_About this task_
Below are lines of data; restate word for word those running from the line containing "İletişim (48, 1988)" to the line containing "Eğitici Oyuncak (28, 1622)", inclusive, and no others.

(Beginning of Records supplied)

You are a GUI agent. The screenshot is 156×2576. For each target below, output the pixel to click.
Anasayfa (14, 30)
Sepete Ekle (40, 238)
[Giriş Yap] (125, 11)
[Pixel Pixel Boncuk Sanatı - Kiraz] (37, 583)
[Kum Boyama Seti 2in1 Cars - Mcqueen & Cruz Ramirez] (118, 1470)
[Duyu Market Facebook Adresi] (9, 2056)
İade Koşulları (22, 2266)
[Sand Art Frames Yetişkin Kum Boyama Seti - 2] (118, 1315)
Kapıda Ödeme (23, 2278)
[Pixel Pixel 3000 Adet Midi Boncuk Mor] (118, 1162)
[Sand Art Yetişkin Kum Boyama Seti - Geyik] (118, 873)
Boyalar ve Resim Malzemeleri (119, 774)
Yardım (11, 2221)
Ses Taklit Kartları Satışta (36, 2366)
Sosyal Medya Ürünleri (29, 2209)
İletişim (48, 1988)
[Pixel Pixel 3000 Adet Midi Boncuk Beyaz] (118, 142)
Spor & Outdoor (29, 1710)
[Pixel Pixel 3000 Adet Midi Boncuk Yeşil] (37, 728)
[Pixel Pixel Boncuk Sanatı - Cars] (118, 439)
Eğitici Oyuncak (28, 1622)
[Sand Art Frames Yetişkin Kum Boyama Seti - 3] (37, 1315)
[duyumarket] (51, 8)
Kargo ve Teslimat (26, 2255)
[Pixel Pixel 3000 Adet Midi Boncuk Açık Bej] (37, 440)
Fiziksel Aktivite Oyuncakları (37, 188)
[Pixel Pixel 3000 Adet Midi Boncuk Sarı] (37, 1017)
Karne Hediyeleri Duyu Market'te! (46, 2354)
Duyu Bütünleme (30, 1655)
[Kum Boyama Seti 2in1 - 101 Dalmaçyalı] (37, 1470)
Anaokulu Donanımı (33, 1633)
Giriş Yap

(End of Records supplied)

_Task solution_
İletişim (48, 1988)
[Pixel Pixel 3000 Adet Midi Boncuk Beyaz] (118, 142)
Spor & Outdoor (29, 1710)
[Pixel Pixel 3000 Adet Midi Boncuk Yeşil] (37, 728)
[Pixel Pixel Boncuk Sanatı - Cars] (118, 439)
Eğitici Oyuncak (28, 1622)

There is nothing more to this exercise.